╭─ Data for this task
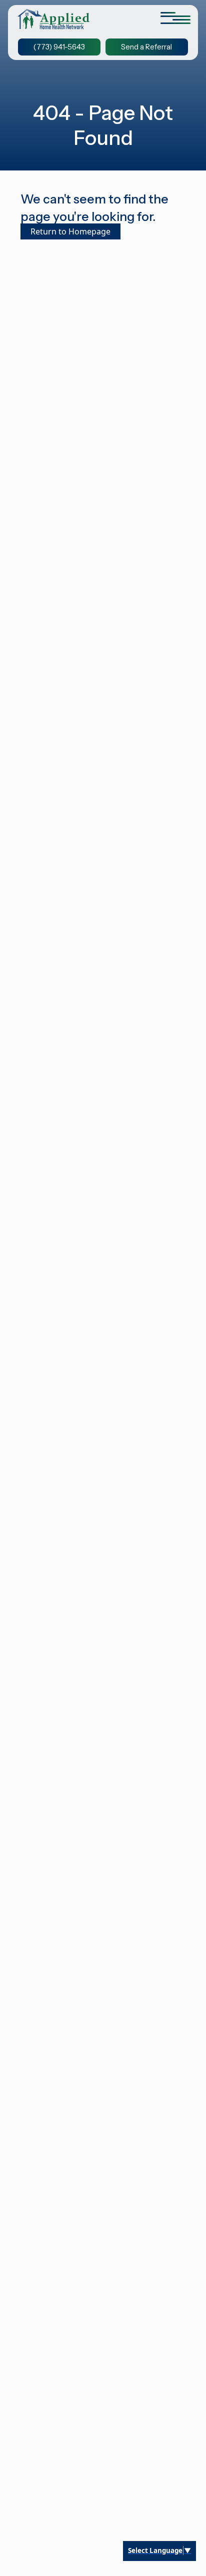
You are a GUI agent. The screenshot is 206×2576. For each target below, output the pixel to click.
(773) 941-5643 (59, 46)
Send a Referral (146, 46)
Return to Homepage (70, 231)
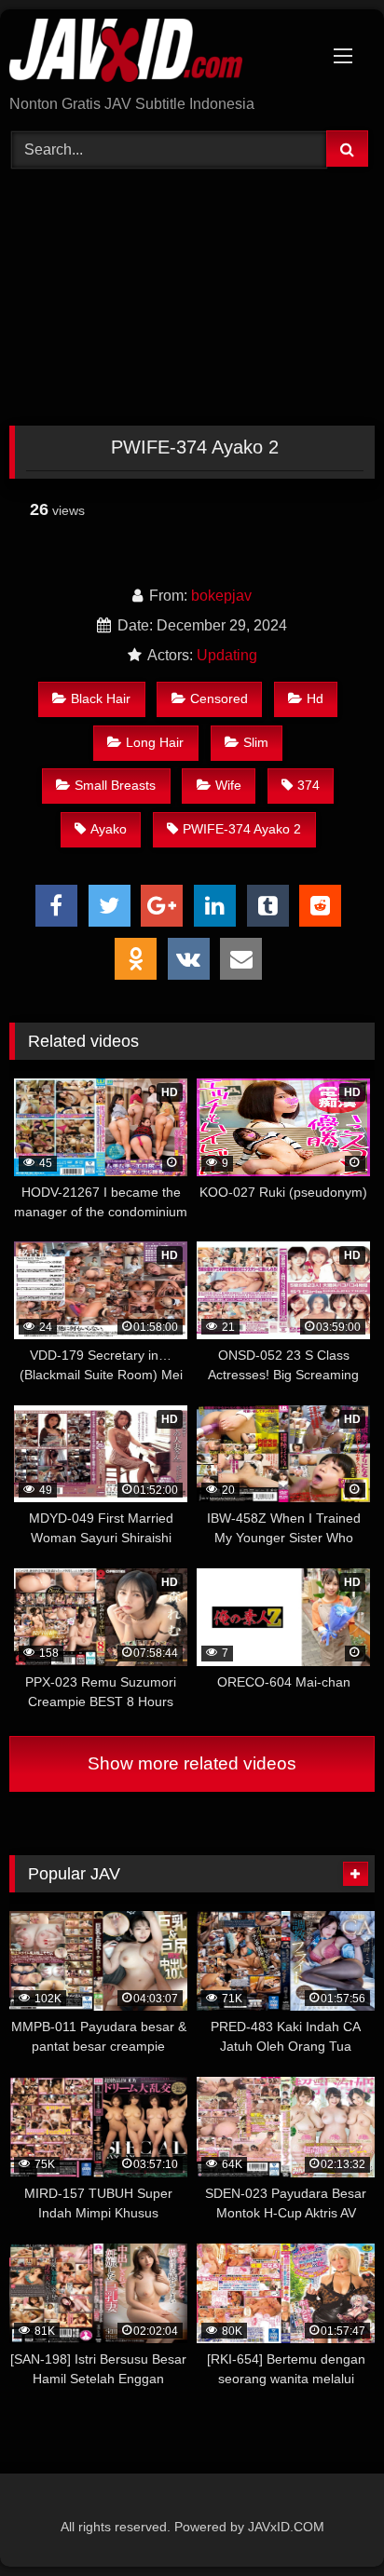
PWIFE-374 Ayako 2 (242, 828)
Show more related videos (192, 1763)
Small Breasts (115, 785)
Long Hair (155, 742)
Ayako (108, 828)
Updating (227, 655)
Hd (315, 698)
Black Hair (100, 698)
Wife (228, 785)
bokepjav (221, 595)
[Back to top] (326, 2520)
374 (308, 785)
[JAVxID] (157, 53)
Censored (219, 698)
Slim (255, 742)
╰─
╭─ Data for this task
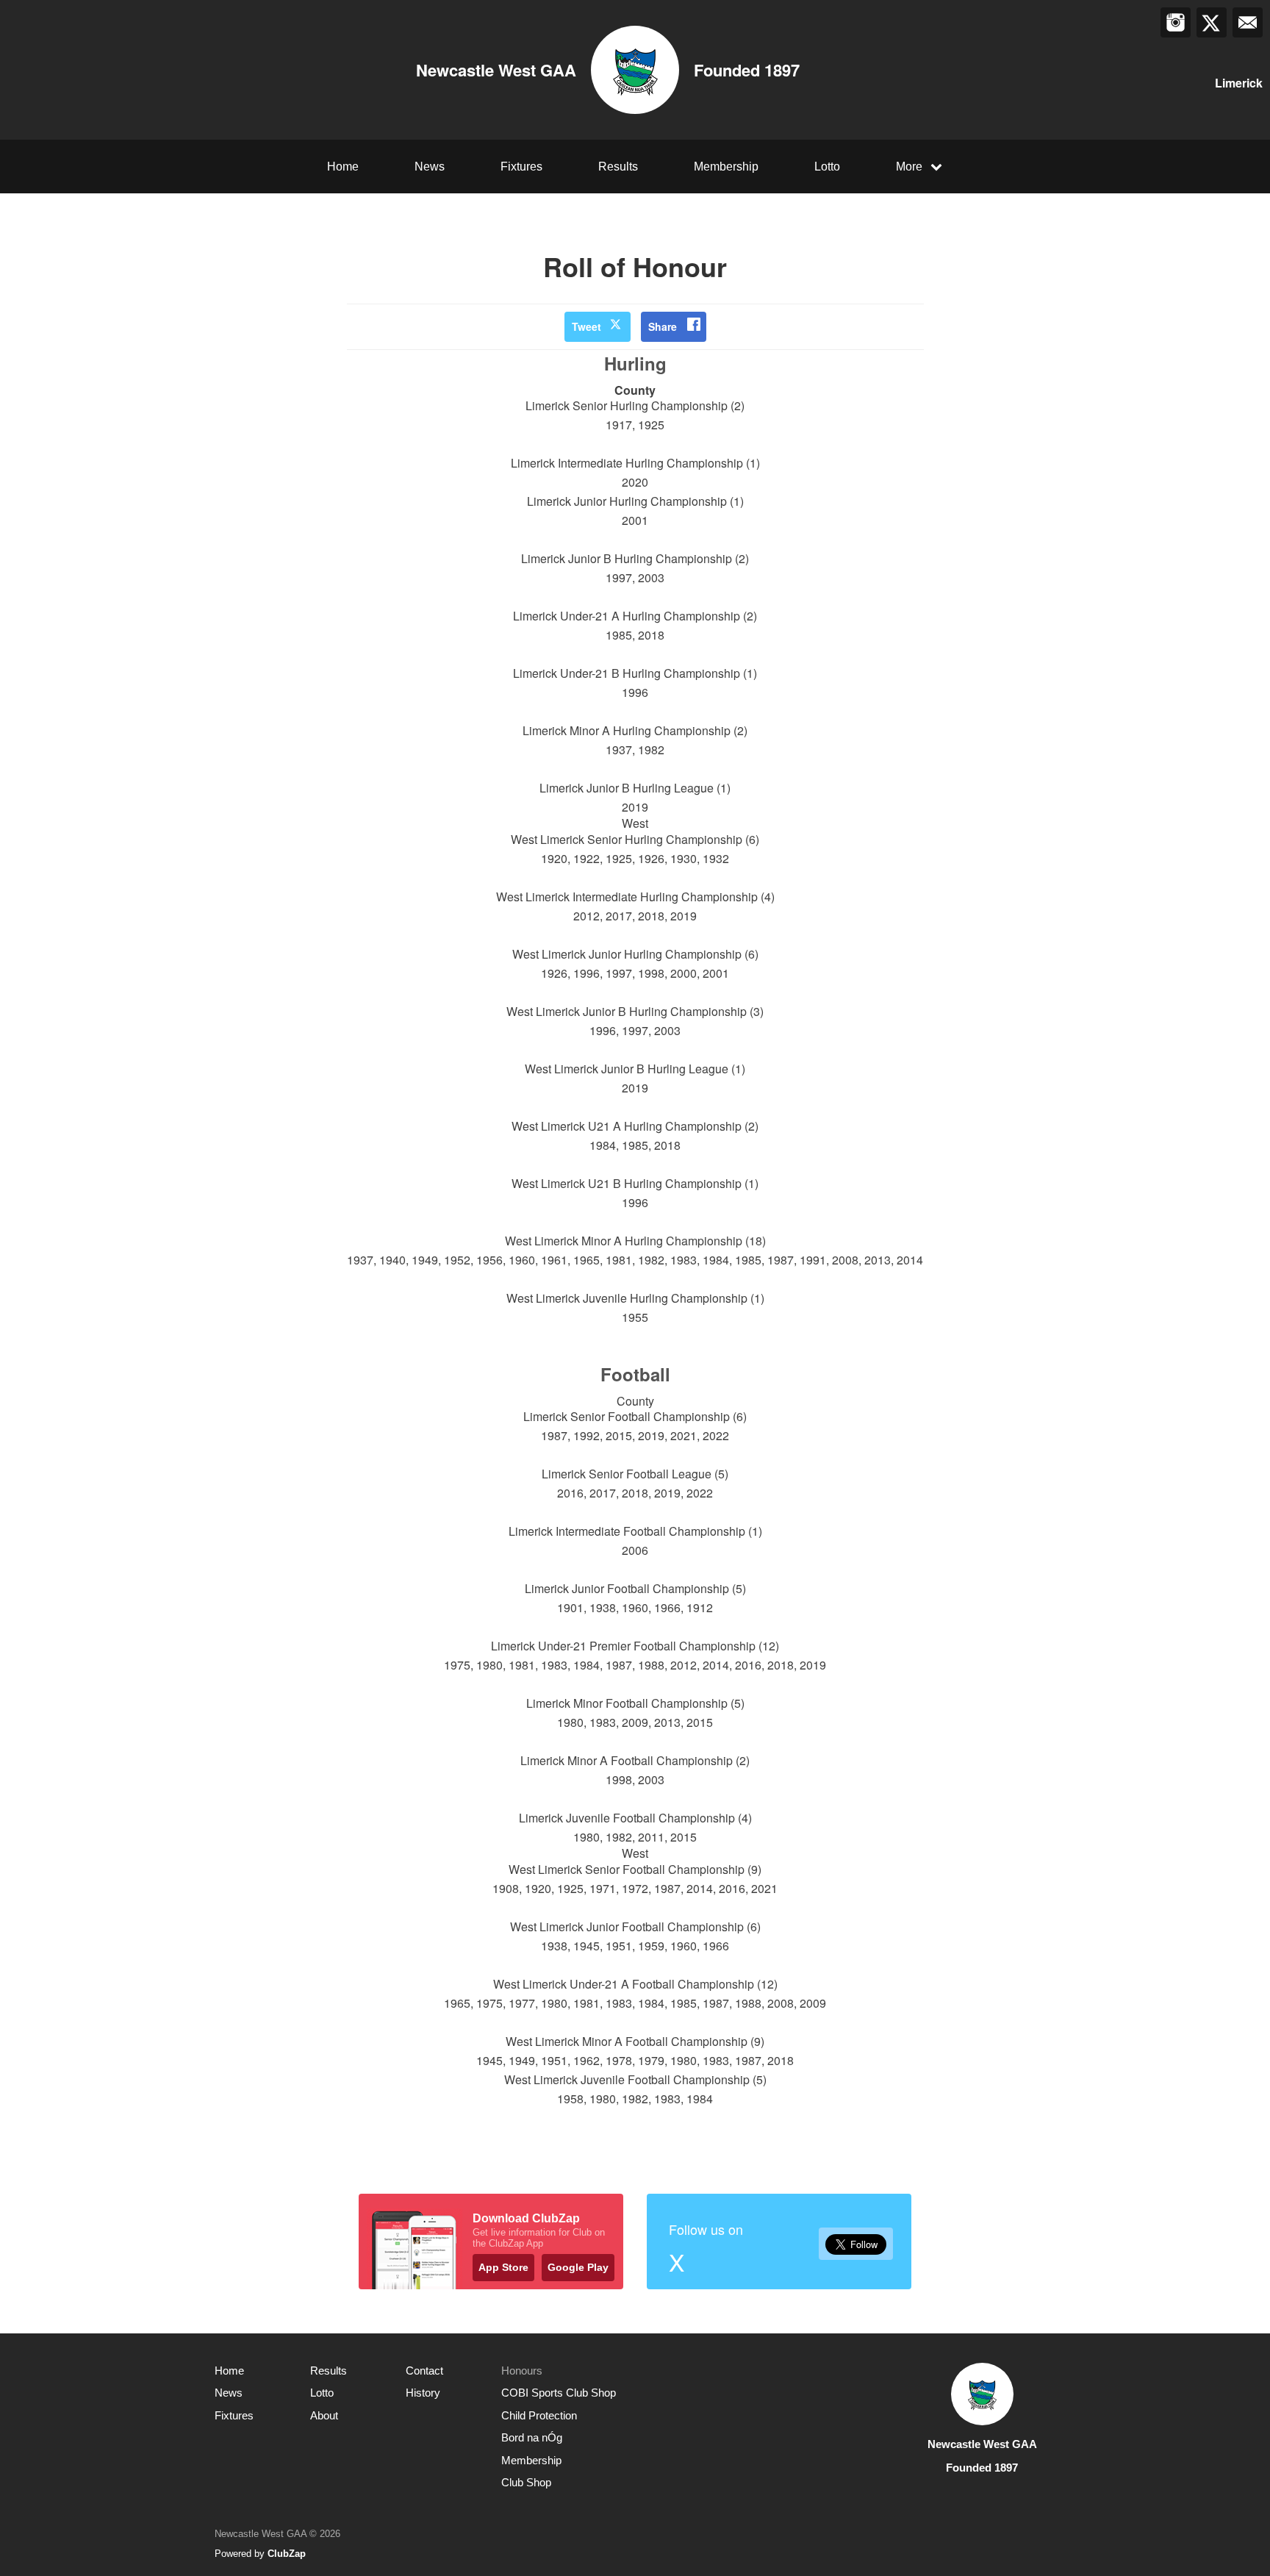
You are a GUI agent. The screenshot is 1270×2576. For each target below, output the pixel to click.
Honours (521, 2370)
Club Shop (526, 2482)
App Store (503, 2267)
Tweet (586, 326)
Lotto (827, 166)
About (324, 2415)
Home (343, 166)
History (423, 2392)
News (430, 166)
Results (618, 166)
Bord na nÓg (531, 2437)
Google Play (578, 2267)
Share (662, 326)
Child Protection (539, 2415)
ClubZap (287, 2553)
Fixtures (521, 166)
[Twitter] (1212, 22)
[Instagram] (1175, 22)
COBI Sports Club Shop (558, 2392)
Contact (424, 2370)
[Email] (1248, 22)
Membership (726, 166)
╰─
Starting at the line above that holds "You are a GUI agent. The screenshot is 206×2576.", return each line up to and including the one that holds "Slim (255, 742)", exactly as written, minus any pictures.

Response below:
You are a GUI agent. The screenshot is 206×2576. For each target below, output the pixel to click.
(773) 941-5643 (59, 46)
Send a Referral (146, 46)
Return to Homepage (70, 231)
PWIFE-374 Ayako 2 (242, 828)
Show more related videos (192, 1763)
Small Breasts (115, 785)
Long Hair (155, 742)
Ayako (108, 828)
Updating (227, 655)
Hd (315, 698)
Black Hair (100, 698)
Wife (228, 785)
bokepjav (221, 595)
[Back to top] (326, 2520)
374 (308, 785)
[JAVxID] (157, 53)
Censored (219, 698)
Slim (255, 742)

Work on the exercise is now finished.